| Supplied material |
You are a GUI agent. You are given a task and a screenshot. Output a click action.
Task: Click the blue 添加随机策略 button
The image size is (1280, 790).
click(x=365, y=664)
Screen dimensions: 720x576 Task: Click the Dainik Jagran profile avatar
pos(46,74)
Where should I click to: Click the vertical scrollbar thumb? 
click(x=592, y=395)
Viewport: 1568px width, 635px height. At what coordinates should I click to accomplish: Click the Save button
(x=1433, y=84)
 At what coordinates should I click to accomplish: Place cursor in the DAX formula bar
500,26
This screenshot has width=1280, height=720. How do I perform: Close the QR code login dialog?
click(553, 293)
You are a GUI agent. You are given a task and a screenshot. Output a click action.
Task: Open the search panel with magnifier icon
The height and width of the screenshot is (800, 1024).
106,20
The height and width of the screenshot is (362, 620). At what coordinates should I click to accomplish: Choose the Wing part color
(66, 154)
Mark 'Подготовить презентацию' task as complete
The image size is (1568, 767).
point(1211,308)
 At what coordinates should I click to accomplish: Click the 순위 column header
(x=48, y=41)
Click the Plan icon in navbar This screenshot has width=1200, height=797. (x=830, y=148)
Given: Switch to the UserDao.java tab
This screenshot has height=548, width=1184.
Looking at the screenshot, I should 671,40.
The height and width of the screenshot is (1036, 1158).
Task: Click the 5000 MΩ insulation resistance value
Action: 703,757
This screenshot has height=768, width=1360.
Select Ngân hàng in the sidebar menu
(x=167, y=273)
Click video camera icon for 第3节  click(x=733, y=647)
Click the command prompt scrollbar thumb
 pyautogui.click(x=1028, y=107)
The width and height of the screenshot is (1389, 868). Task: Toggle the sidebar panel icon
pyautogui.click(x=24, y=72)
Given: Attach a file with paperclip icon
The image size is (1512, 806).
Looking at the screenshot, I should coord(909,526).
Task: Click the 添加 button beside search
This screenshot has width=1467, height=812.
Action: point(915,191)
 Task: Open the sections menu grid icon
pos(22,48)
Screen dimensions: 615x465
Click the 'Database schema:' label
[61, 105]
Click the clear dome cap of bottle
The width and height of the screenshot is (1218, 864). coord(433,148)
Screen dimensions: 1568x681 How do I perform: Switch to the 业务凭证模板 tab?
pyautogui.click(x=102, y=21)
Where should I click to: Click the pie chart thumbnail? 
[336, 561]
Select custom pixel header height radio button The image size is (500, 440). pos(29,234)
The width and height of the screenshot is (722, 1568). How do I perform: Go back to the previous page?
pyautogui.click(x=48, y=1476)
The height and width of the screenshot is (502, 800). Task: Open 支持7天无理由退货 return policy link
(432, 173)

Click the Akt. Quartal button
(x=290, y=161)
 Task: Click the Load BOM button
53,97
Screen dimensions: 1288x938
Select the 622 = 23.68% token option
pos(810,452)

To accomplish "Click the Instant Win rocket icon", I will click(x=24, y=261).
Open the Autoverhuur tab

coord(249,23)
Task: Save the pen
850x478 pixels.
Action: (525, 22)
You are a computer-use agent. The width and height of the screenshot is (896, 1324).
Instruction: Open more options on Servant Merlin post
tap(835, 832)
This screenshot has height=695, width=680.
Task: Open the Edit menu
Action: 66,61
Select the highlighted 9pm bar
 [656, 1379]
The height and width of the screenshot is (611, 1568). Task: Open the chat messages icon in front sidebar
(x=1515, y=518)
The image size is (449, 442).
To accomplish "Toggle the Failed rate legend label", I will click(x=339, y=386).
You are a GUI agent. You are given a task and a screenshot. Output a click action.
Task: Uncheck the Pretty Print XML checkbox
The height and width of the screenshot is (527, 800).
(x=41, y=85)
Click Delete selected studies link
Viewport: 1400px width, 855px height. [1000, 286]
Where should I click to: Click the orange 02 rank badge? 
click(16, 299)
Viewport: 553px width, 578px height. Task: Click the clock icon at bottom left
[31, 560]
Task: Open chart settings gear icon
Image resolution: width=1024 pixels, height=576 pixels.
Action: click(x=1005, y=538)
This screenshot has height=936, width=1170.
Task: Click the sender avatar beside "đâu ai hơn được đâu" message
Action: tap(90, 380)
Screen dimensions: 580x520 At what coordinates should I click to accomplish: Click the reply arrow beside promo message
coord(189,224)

| What is needed |
Take the records shown above and output them again exactly.

| Response to this task |
You are a GUI agent. You are given a task and a screenshot. Output a click action.
Task: Click the blue 添加随机策略 button
The image size is (1280, 790).
click(x=365, y=664)
Screen dimensions: 720x576 Task: Click the Dainik Jagran profile avatar
pos(46,74)
Where should I click to: Click the vertical scrollbar thumb? 
click(x=592, y=395)
Viewport: 1568px width, 635px height. At what coordinates should I click to accomplish: Click the Save button
(x=1433, y=84)
 At what coordinates should I click to accomplish: Place cursor in the DAX formula bar
500,26
This screenshot has width=1280, height=720. How do I perform: Close the QR code login dialog?
click(553, 293)
You are a GUI agent. You are given a task and a screenshot. Output a click action.
Task: Open the search panel with magnifier icon
The height and width of the screenshot is (800, 1024).
106,20
The height and width of the screenshot is (362, 620). At what coordinates should I click to accomplish: Choose the Wing part color
(66, 154)
Mark 'Подготовить презентацию' task as complete
The image size is (1568, 767).
point(1211,308)
 At what coordinates should I click to accomplish: Click the 순위 column header
(x=48, y=41)
Click the Plan icon in navbar This screenshot has width=1200, height=797. (x=830, y=148)
Given: Switch to the UserDao.java tab
This screenshot has height=548, width=1184.
Looking at the screenshot, I should 671,40.
The height and width of the screenshot is (1036, 1158).
Task: Click the 5000 MΩ insulation resistance value
Action: 703,757
This screenshot has height=768, width=1360.
Select Ngân hàng in the sidebar menu
(x=167, y=273)
Click video camera icon for 第3节  click(x=733, y=647)
Click the command prompt scrollbar thumb
 pyautogui.click(x=1028, y=107)
The width and height of the screenshot is (1389, 868). Task: Toggle the sidebar panel icon
pyautogui.click(x=24, y=72)
Given: Attach a file with paperclip icon
The image size is (1512, 806).
Looking at the screenshot, I should coord(909,526).
Task: Click the 添加 button beside search
This screenshot has width=1467, height=812.
Action: point(915,191)
 Task: Open the sections menu grid icon
pos(22,48)
Screen dimensions: 615x465
Click the 'Database schema:' label
[61, 105]
Click the clear dome cap of bottle
The width and height of the screenshot is (1218, 864). coord(433,148)
Screen dimensions: 1568x681 How do I perform: Switch to the 业务凭证模板 tab?
pyautogui.click(x=102, y=21)
Where should I click to: Click the pie chart thumbnail? 
[336, 561]
Select custom pixel header height radio button The image size is (500, 440). pos(29,234)
The width and height of the screenshot is (722, 1568). How do I perform: Go back to the previous page?
pyautogui.click(x=48, y=1476)
The height and width of the screenshot is (502, 800). Task: Open 支持7天无理由退货 return policy link
(432, 173)

Click the Akt. Quartal button
(x=290, y=161)
 Task: Click the Load BOM button
53,97
Screen dimensions: 1288x938
Select the 622 = 23.68% token option
pos(810,452)

To accomplish "Click the Instant Win rocket icon", I will click(x=24, y=261).
Open the Autoverhuur tab

coord(249,23)
Task: Save the pen
850x478 pixels.
Action: (525, 22)
You are a computer-use agent. The width and height of the screenshot is (896, 1324).
Instruction: Open more options on Servant Merlin post
tap(835, 832)
This screenshot has height=695, width=680.
Task: Open the Edit menu
Action: 66,61
Select the highlighted 9pm bar
 [656, 1379]
The height and width of the screenshot is (611, 1568). Task: Open the chat messages icon in front sidebar
(x=1515, y=518)
The image size is (449, 442).
To accomplish "Toggle the Failed rate legend label", I will click(x=339, y=386).
You are a GUI agent. You are given a task and a screenshot. Output a click action.
Task: Uncheck the Pretty Print XML checkbox
The height and width of the screenshot is (527, 800).
(x=41, y=85)
Click Delete selected studies link
Viewport: 1400px width, 855px height. [1000, 286]
Where should I click to: Click the orange 02 rank badge? 
click(16, 299)
Viewport: 553px width, 578px height. Task: Click the clock icon at bottom left
[31, 560]
Task: Open chart settings gear icon
Image resolution: width=1024 pixels, height=576 pixels.
Action: click(x=1005, y=538)
This screenshot has height=936, width=1170.
Task: Click the sender avatar beside "đâu ai hơn được đâu" message
Action: tap(90, 380)
Screen dimensions: 580x520 At what coordinates should I click to accomplish: Click the reply arrow beside promo message
coord(189,224)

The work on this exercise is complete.